Are all Euclidean (resp. hyperbolic) triangles bi-Lipschitz equivalent? If $T_1$ and $T_2$ are two Euclidean triangles, is there an $L$-biLipschitz map from $T_1$ to $T_2$ for some $L$? Does the same hold for (geodesic) triangles in any geometry?
 A: In Euclidean case, yes. Let $ABC$ and $DEF$ be the triangle. Translate both so that $A$ and $D$ coincide with the coordinate  origin. The vectors $AB$  and $AC$ are linearly independent, and therefore there is a linear map that transforms them to $DE$ and $DF$. This map does the job; being linear, it is obviously bi-Lipschitz. 
Important: the constant $L$ in the definition of bi-Lipschitz maps will very much depend on the shape of these triangles.
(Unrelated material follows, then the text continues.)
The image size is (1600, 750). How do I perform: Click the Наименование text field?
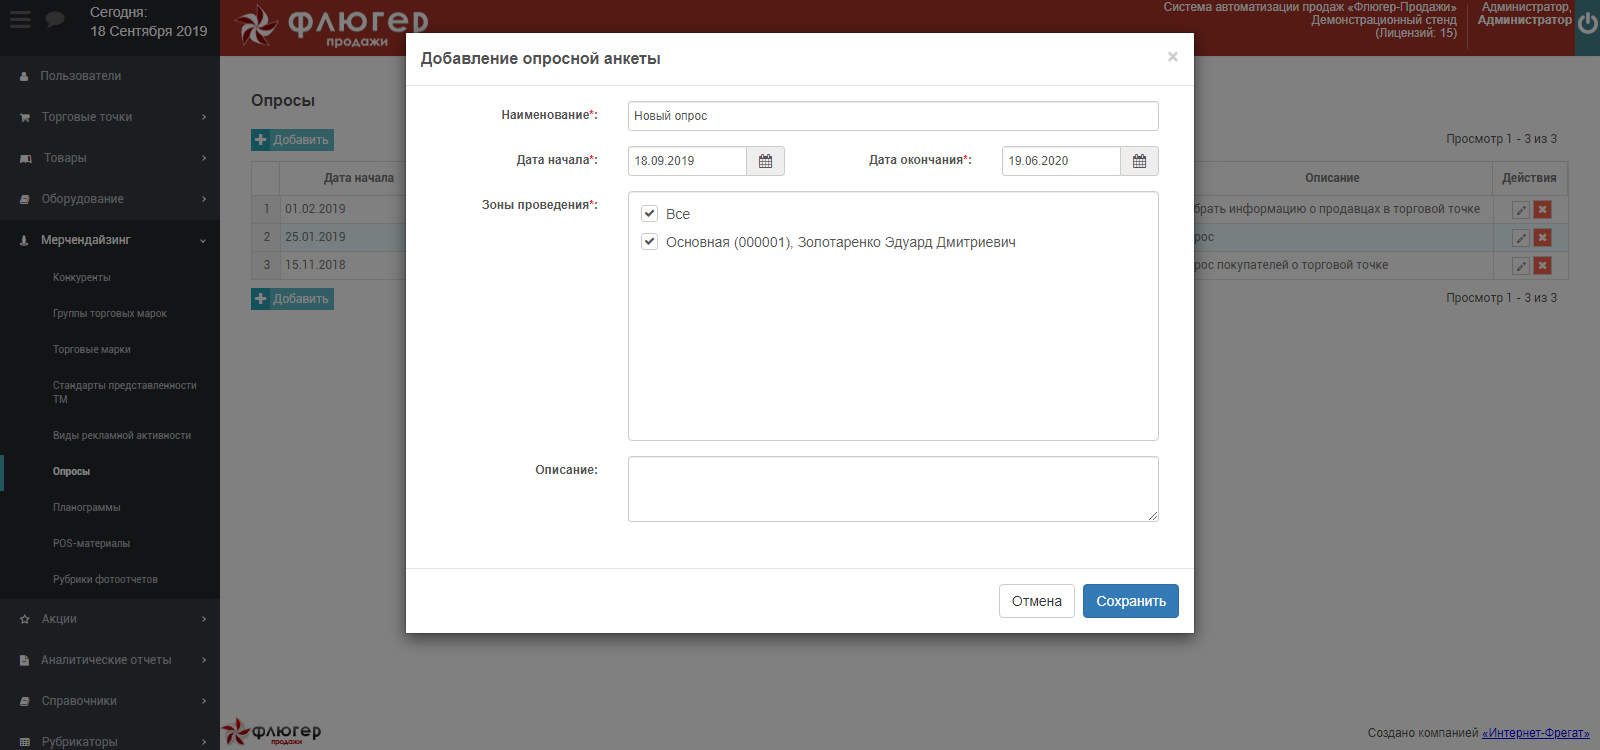(x=892, y=116)
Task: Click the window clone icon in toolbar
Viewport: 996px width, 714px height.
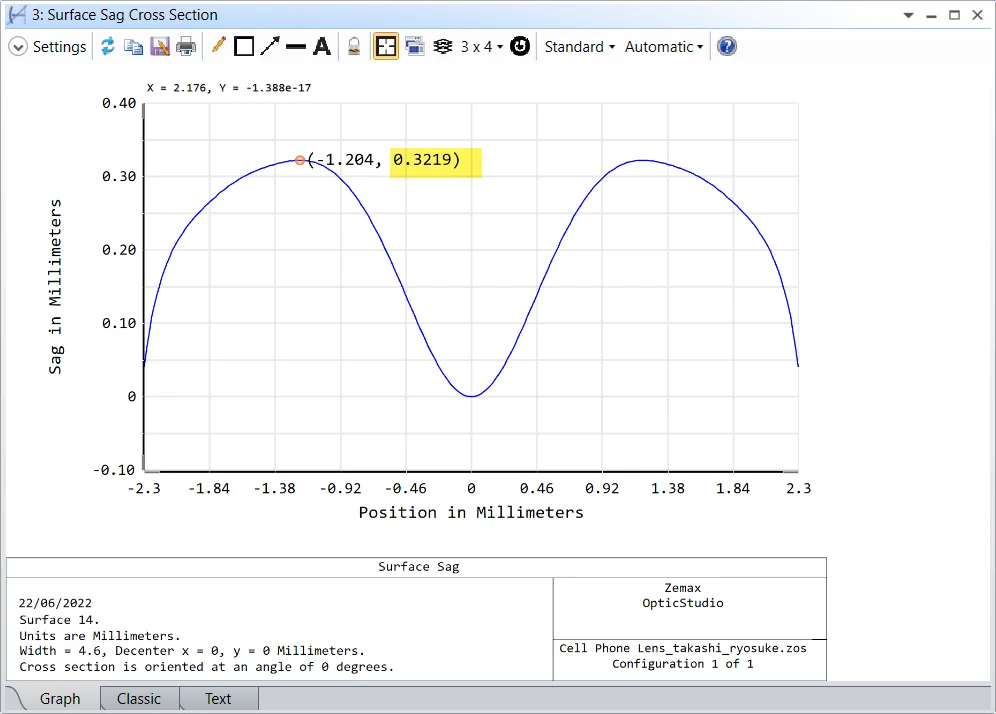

E.g., if one is almost regular while the other is long and skinny, the constant $L$ will have to be large. 
For the second question: you have to be concrete about the geometry. E.g.,  a geodesic triangle on a torus can be self-overlapping. Also, on the plane with taxicab ($\ell_1$) distance, there are weird geodesic triangles with vertices $(0,0)$, $(1,0)$ and $(1,1)$. Indeed, a geodesic connecting $(0,0)$ to $(1,1)$ can be a polygonal line (with infinitely many chains) staying below the parabola $y=x^2$. Such a triangle has a cusp at $(0,0)$ and is not bi-Lipschitz equivalent to the rectilinear triangle with the same vertices.